## WORK TO COMPLETE
Output the entries verbatim, including every line.

(Data records)
++++++++

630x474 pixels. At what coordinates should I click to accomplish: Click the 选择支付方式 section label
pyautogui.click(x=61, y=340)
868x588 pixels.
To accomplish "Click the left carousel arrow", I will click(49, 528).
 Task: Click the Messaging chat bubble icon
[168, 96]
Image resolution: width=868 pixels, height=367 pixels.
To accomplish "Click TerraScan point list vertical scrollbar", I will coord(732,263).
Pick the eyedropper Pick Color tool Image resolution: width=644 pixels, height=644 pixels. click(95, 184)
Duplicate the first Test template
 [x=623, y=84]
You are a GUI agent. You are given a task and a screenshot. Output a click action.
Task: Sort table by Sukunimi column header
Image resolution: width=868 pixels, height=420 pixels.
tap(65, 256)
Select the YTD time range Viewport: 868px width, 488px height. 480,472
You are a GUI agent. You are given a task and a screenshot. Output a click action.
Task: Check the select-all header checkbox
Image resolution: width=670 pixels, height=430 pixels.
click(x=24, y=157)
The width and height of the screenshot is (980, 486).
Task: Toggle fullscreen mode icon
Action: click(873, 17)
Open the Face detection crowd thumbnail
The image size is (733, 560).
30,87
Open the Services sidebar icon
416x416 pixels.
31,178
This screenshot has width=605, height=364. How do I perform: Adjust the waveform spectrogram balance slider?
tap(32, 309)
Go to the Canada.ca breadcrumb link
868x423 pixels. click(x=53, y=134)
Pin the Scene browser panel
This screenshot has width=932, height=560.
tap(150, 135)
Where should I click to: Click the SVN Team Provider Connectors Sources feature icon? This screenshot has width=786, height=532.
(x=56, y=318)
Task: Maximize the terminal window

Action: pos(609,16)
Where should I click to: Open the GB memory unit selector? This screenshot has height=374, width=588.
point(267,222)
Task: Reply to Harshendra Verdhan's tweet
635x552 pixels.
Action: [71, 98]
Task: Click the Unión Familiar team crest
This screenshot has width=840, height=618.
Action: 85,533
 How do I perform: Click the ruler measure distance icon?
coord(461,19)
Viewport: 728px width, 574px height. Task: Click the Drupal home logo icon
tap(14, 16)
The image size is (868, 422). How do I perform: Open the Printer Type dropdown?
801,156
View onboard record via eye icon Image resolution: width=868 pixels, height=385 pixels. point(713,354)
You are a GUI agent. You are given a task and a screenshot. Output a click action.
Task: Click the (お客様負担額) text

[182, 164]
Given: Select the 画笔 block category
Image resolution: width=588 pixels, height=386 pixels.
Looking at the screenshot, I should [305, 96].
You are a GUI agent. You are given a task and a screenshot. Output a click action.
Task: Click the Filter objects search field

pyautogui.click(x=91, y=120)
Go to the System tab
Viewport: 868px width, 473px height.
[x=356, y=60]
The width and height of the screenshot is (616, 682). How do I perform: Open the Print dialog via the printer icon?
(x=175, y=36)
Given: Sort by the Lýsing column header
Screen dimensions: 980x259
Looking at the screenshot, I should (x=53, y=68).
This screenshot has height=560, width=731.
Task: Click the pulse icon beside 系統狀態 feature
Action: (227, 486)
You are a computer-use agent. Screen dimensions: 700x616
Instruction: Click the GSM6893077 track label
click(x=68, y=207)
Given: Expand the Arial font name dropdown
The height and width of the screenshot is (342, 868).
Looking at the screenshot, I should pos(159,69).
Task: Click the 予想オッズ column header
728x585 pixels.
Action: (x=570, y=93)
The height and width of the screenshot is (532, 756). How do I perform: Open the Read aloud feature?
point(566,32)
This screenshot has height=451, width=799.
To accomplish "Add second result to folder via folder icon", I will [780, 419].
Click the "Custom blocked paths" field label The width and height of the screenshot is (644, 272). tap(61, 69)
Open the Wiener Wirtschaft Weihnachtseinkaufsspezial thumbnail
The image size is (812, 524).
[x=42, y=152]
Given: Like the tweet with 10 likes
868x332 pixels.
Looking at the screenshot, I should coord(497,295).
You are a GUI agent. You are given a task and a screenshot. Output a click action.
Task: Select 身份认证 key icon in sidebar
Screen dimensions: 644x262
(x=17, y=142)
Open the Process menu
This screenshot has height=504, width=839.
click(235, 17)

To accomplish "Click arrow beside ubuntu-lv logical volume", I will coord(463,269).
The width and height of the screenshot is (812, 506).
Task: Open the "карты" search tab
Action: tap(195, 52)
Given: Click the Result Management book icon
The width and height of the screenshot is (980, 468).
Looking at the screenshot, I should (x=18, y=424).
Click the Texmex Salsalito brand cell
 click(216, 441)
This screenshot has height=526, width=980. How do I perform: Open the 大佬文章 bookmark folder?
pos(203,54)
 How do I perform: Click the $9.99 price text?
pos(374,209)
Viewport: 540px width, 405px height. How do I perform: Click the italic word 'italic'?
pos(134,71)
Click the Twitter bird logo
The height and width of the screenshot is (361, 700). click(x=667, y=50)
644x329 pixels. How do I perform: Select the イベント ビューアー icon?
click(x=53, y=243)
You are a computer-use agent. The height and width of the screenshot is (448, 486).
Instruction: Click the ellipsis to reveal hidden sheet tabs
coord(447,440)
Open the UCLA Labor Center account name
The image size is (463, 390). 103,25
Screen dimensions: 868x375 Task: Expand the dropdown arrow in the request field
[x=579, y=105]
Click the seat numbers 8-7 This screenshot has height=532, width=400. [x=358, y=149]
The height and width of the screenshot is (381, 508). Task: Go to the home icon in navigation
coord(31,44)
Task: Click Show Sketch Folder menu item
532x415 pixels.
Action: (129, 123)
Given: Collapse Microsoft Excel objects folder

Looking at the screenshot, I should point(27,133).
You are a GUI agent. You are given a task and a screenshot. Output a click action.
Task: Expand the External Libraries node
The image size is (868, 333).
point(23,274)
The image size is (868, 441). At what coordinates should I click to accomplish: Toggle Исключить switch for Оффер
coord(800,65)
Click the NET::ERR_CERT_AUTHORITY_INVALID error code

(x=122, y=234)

++++++++

## YOUR RESPONSE
630x474 pixels. At what coordinates should I click to accomplish: Click the 选择支付方式 section label
pyautogui.click(x=61, y=340)
868x588 pixels.
To accomplish "Click the left carousel arrow", I will click(49, 528).
 Task: Click the Messaging chat bubble icon
[168, 96]
Image resolution: width=868 pixels, height=367 pixels.
To accomplish "Click TerraScan point list vertical scrollbar", I will coord(732,263).
Pick the eyedropper Pick Color tool Image resolution: width=644 pixels, height=644 pixels. click(95, 184)
Duplicate the first Test template
 [x=623, y=84]
You are a GUI agent. You are given a task and a screenshot. Output a click action.
Task: Sort table by Sukunimi column header
Image resolution: width=868 pixels, height=420 pixels.
tap(65, 256)
Select the YTD time range Viewport: 868px width, 488px height. 480,472
You are a GUI agent. You are given a task and a screenshot. Output a click action.
Task: Check the select-all header checkbox
Image resolution: width=670 pixels, height=430 pixels.
click(x=24, y=157)
The width and height of the screenshot is (980, 486).
Task: Toggle fullscreen mode icon
Action: click(873, 17)
Open the Face detection crowd thumbnail
The image size is (733, 560).
30,87
Open the Services sidebar icon
416x416 pixels.
31,178
This screenshot has width=605, height=364. How do I perform: Adjust the waveform spectrogram balance slider?
tap(32, 309)
Go to the Canada.ca breadcrumb link
868x423 pixels. click(x=53, y=134)
Pin the Scene browser panel
This screenshot has width=932, height=560.
tap(150, 135)
Where should I click to: Click the SVN Team Provider Connectors Sources feature icon? This screenshot has width=786, height=532.
(x=56, y=318)
Task: Maximize the terminal window

Action: pos(609,16)
Where should I click to: Open the GB memory unit selector? This screenshot has height=374, width=588.
point(267,222)
Task: Reply to Harshendra Verdhan's tweet
635x552 pixels.
Action: [71, 98]
Task: Click the Unión Familiar team crest
This screenshot has width=840, height=618.
Action: 85,533
 How do I perform: Click the ruler measure distance icon?
coord(461,19)
Viewport: 728px width, 574px height. Task: Click the Drupal home logo icon
tap(14, 16)
The image size is (868, 422). How do I perform: Open the Printer Type dropdown?
801,156
View onboard record via eye icon Image resolution: width=868 pixels, height=385 pixels. point(713,354)
You are a GUI agent. You are given a task and a screenshot. Output a click action.
Task: Click the (お客様負担額) text

[182, 164]
Given: Select the 画笔 block category
Image resolution: width=588 pixels, height=386 pixels.
Looking at the screenshot, I should [305, 96].
You are a GUI agent. You are given a task and a screenshot. Output a click action.
Task: Click the Filter objects search field

pyautogui.click(x=91, y=120)
Go to the System tab
Viewport: 868px width, 473px height.
[x=356, y=60]
The width and height of the screenshot is (616, 682). How do I perform: Open the Print dialog via the printer icon?
(x=175, y=36)
Given: Sort by the Lýsing column header
Screen dimensions: 980x259
Looking at the screenshot, I should (x=53, y=68).
This screenshot has height=560, width=731.
Task: Click the pulse icon beside 系統狀態 feature
Action: (227, 486)
You are a computer-use agent. Screen dimensions: 700x616
Instruction: Click the GSM6893077 track label
click(x=68, y=207)
Given: Expand the Arial font name dropdown
The height and width of the screenshot is (342, 868).
Looking at the screenshot, I should pos(159,69).
Task: Click the 予想オッズ column header
728x585 pixels.
Action: (x=570, y=93)
The height and width of the screenshot is (532, 756). How do I perform: Open the Read aloud feature?
point(566,32)
This screenshot has height=451, width=799.
To accomplish "Add second result to folder via folder icon", I will [780, 419].
Click the "Custom blocked paths" field label The width and height of the screenshot is (644, 272). tap(61, 69)
Open the Wiener Wirtschaft Weihnachtseinkaufsspezial thumbnail
The image size is (812, 524).
[x=42, y=152]
Given: Like the tweet with 10 likes
868x332 pixels.
Looking at the screenshot, I should coord(497,295).
You are a GUI agent. You are given a task and a screenshot. Output a click action.
Task: Select 身份认证 key icon in sidebar
Screen dimensions: 644x262
(x=17, y=142)
Open the Process menu
This screenshot has height=504, width=839.
click(235, 17)

To accomplish "Click arrow beside ubuntu-lv logical volume", I will coord(463,269).
The width and height of the screenshot is (812, 506).
Task: Open the "карты" search tab
Action: tap(195, 52)
Given: Click the Result Management book icon
The width and height of the screenshot is (980, 468).
Looking at the screenshot, I should (x=18, y=424).
Click the Texmex Salsalito brand cell
 click(216, 441)
This screenshot has height=526, width=980. How do I perform: Open the 大佬文章 bookmark folder?
pos(203,54)
 How do I perform: Click the $9.99 price text?
pos(374,209)
Viewport: 540px width, 405px height. How do I perform: Click the italic word 'italic'?
pos(134,71)
Click the Twitter bird logo
The height and width of the screenshot is (361, 700). click(x=667, y=50)
644x329 pixels. How do I perform: Select the イベント ビューアー icon?
click(x=53, y=243)
You are a computer-use agent. The height and width of the screenshot is (448, 486).
Instruction: Click the ellipsis to reveal hidden sheet tabs
coord(447,440)
Open the UCLA Labor Center account name
The image size is (463, 390). 103,25
Screen dimensions: 868x375 Task: Expand the dropdown arrow in the request field
[x=579, y=105]
Click the seat numbers 8-7 This screenshot has height=532, width=400. [x=358, y=149]
The height and width of the screenshot is (381, 508). Task: Go to the home icon in navigation
coord(31,44)
Task: Click Show Sketch Folder menu item
532x415 pixels.
Action: (129, 123)
Given: Collapse Microsoft Excel objects folder

Looking at the screenshot, I should point(27,133).
You are a GUI agent. You are given a task and a screenshot. Output a click action.
Task: Expand the External Libraries node
The image size is (868, 333).
point(23,274)
The image size is (868, 441). At what coordinates should I click to accomplish: Toggle Исключить switch for Оффер
coord(800,65)
Click the NET::ERR_CERT_AUTHORITY_INVALID error code

(x=122, y=234)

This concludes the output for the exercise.